The [TU Dortmund University](https://www.tu-dortmund.de/en/) has collected a wide range of different graph classification datasets, known as the [TUDatasets](https://chrsmrrs.github.io/datasets/), which are [accessible via the  `MLDatasets.jl` package](https://juliaml.github.io/MLDatasets.jl/stable/). Let's load and inspect one of the smaller ones, the __MUTAG dataset__:

In [2]:
dataset = TUDataset("MUTAG"); # download the dataset

_What's in the the `dataset` variable?_ This dataset provides _188 different graphs_, and the task is to classify each graph into _one out of two classes_ (binary classification).

By inspecting the first graph object of the dataset, we can see that it comes with **17 nodes** and **38 edges**.
It also comes with exactly **one graph label**, and provides additional node labels (7 classes) and edge labels (4 classes).
However, for the sake of simplicity, we will not make use of edge labels.

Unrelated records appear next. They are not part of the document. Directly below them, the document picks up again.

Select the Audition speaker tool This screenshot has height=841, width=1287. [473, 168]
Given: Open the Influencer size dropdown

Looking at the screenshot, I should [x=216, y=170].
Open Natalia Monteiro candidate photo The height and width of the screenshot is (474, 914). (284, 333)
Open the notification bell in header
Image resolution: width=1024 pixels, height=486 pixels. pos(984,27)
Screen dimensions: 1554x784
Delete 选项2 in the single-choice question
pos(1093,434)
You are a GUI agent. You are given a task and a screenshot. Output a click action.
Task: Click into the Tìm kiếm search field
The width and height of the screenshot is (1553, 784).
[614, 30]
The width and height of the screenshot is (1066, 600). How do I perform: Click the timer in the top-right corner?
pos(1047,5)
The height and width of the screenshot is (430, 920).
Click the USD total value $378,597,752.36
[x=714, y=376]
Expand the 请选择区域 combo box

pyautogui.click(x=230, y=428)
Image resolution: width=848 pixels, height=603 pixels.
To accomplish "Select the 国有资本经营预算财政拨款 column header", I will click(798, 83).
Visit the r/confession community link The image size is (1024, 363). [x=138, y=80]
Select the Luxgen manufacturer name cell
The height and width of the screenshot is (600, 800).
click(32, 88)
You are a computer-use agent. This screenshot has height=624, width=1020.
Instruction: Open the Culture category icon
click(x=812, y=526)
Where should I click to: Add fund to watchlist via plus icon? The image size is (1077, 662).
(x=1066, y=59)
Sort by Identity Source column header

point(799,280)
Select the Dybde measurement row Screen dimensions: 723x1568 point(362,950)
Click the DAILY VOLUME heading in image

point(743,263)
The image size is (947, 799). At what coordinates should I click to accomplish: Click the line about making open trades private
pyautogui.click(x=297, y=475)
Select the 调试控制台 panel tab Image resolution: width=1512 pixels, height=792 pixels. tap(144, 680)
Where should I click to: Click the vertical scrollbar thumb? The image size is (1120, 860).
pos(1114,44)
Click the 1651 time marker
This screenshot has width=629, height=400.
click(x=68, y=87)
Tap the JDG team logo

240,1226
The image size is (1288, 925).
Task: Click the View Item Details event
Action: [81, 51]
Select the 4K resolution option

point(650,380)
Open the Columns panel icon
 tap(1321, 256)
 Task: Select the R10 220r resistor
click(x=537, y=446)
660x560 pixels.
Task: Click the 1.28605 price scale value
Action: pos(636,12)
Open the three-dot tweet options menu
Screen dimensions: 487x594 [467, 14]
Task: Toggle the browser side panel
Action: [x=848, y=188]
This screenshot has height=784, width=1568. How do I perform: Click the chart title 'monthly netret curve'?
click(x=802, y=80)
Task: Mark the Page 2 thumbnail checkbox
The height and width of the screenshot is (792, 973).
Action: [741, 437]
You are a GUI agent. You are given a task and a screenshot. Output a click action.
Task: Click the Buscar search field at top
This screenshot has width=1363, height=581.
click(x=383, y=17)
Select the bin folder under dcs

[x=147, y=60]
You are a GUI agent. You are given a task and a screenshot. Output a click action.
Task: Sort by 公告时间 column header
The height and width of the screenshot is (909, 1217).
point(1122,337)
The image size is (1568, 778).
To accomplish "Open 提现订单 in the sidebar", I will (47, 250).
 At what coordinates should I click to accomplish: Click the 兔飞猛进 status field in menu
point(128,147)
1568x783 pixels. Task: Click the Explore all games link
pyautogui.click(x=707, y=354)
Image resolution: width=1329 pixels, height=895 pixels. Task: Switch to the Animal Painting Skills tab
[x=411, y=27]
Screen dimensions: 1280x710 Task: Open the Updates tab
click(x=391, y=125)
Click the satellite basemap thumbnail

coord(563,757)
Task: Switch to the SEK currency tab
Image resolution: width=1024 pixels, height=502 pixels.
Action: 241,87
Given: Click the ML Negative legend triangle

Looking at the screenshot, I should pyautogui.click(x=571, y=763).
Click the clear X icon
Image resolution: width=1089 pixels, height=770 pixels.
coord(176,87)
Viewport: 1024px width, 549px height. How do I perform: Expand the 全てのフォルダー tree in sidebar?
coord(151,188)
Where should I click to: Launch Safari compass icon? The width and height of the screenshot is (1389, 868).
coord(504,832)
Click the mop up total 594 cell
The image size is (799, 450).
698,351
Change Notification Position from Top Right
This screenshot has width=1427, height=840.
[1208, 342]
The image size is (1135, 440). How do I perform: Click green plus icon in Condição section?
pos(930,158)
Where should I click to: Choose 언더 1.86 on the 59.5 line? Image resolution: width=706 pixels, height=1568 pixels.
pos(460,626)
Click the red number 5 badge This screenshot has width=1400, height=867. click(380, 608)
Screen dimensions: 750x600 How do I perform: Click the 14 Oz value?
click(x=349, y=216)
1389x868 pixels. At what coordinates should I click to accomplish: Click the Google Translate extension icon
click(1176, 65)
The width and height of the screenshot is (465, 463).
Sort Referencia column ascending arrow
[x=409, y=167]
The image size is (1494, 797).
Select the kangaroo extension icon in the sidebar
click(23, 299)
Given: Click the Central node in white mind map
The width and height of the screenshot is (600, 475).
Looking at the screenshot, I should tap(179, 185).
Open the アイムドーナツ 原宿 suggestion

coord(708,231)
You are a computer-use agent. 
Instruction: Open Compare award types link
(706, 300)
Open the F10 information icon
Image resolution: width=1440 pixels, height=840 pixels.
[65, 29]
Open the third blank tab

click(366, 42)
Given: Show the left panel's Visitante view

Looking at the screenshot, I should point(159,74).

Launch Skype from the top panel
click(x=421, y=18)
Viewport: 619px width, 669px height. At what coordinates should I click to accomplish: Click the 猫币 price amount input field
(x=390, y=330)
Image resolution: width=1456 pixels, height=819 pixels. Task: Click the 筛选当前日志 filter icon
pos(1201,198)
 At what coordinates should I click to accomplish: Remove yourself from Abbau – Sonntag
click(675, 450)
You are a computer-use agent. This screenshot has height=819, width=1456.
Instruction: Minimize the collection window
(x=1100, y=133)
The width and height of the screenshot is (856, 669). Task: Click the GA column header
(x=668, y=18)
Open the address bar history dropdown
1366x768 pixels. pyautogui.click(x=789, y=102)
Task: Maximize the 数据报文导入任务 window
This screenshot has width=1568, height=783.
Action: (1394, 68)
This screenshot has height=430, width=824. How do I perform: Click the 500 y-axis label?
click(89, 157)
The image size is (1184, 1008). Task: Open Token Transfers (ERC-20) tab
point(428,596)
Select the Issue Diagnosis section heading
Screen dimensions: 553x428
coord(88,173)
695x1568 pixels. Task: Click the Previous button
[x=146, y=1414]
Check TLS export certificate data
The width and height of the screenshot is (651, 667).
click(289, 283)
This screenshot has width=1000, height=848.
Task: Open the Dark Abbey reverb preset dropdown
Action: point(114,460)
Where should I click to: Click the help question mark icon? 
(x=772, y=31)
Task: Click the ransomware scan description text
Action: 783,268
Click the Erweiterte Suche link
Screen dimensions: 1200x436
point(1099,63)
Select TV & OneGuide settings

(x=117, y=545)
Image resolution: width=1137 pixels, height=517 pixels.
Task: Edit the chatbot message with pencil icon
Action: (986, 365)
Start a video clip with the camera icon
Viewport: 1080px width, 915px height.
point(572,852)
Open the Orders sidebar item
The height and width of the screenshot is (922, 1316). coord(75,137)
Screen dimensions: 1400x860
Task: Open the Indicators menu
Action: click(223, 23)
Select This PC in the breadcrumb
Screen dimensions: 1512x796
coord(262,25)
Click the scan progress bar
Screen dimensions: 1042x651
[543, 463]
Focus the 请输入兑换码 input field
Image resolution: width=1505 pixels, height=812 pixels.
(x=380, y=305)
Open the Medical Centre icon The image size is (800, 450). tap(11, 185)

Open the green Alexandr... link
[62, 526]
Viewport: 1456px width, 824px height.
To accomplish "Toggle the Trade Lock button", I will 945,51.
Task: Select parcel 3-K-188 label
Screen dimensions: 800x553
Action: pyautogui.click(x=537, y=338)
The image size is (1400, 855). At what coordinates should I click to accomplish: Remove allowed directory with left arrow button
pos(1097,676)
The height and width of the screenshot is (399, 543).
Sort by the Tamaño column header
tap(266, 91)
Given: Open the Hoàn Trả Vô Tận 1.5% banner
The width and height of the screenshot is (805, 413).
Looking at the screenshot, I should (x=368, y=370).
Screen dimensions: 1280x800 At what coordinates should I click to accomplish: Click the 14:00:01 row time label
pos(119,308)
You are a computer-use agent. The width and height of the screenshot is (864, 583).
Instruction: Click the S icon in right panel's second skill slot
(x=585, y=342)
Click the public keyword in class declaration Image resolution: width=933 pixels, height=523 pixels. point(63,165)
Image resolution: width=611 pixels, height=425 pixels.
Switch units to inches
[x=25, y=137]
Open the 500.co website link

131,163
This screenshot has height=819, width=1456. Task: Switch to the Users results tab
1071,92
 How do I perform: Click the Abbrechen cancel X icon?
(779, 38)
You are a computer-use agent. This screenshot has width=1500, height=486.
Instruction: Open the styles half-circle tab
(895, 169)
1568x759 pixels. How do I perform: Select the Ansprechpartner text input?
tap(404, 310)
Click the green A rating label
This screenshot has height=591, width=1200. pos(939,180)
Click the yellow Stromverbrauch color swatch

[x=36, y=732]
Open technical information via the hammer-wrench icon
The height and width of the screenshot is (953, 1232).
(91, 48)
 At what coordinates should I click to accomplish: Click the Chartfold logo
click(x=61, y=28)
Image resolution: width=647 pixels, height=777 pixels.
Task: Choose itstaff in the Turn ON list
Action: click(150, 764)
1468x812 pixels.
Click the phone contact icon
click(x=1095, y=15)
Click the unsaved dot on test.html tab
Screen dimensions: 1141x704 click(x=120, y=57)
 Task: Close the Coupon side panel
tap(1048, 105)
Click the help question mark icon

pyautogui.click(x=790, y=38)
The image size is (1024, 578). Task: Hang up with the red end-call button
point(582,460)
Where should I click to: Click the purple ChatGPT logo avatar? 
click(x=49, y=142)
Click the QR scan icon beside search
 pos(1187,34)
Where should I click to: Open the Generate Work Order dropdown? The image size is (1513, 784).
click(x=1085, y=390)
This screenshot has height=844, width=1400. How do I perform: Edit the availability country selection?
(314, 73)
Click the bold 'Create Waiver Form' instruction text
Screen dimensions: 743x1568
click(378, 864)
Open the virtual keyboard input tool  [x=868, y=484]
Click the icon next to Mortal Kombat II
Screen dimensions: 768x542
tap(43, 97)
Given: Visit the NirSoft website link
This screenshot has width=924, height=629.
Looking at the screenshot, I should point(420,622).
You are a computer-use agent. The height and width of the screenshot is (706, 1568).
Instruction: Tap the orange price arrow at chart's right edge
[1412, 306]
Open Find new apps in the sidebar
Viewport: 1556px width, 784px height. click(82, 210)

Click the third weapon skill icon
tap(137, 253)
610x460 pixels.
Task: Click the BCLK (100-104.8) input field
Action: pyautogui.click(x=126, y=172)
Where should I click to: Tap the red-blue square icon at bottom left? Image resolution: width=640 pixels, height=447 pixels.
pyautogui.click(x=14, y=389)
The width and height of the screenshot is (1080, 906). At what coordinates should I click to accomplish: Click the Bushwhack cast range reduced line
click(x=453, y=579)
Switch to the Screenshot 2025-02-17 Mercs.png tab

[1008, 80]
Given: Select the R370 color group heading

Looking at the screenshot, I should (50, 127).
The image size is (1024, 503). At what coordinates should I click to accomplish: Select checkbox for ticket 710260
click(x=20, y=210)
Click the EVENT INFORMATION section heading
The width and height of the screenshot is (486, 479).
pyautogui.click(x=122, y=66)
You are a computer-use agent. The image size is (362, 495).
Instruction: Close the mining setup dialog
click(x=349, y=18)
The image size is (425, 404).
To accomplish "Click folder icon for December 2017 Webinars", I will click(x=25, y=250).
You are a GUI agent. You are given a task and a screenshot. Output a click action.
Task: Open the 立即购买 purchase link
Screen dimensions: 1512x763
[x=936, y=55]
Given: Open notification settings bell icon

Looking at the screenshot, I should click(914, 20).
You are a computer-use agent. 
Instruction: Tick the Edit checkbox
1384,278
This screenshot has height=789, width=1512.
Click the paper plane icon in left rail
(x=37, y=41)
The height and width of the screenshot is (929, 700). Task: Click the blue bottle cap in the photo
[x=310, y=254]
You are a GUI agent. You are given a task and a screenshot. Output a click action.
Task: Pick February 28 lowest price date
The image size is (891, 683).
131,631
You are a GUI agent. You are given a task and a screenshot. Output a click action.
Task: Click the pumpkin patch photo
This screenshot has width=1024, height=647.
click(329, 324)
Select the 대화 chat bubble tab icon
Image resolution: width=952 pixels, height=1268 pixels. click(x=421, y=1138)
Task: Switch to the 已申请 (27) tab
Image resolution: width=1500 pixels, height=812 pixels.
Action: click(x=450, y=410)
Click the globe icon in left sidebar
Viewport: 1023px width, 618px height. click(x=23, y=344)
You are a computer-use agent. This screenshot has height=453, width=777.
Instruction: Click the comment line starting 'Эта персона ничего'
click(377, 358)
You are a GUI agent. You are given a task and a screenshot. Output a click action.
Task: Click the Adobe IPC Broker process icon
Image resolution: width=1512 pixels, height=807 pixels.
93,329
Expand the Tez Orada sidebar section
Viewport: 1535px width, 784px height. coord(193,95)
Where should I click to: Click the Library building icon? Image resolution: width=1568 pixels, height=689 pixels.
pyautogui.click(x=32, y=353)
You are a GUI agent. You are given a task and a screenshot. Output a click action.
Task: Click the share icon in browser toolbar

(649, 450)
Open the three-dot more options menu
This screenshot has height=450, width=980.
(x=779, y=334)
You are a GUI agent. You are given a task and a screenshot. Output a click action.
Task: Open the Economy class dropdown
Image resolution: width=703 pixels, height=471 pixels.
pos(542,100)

We have some useful utilities for working with graph datasets, *e.g.*, we can shuffle the dataset and use the first 150 graphs as training graphs, while using the remaining ones for testing:

In [3]:
graphs = mldataset2gnngraph(dataset)

graphs = [GNNGraph(g, 
					ndata=Float32.(onehotbatch(g.ndata.targets, 0:6)),
					edata=nothing) 
			for g in graphs]

shuffled_idxs = randperm(length(graphs))
train_idxs = shuffled_idxs[1:150]
test_idxs = shuffled_idxs[151:end]
train_graphs = graphs[train_idxs]
test_graphs = graphs[test_idxs]
ytrain = onehotbatch(dataset.graph_data.targets[train_idxs], [-1, 1])
ytest = onehotbatch(dataset.graph_data.targets[test_idxs], [-1, 1]);

## Task 2: Setup mini-batching of graphs

Since graphs in graph classification datasets are usually small, a good idea is to **batch the graphs** before inputting them into a Graph Neural Network to guarantee full GPU utilization.
In the image or language domain, this procedure is typically achieved by **rescaling** or **padding** each example into a set of equally-sized shapes, and examples are then grouped in an additional dimension.
The length of this dimension is then equal to the number of examples grouped in a mini-batch and is typically referred to as the `batchsize`.

However, for GNNs the two approaches described above are either not feasible or may result in a lot of unnecessary memory consumption.
Therefore, GNN.jl opts for another approach to achieve parallelization across a number of examples. Here, adjacency matrices are stacked in a diagonal fashion (creating a giant graph that holds multiple isolated subgraphs), and node and target features are simply concatenated in the node dimension (the last dimension).

This procedure has some crucial advantages over other batching procedures:

1. GNN operators that rely on a message passing scheme do not need to be modified since messages are not exchanged between two nodes that belong to different graphs.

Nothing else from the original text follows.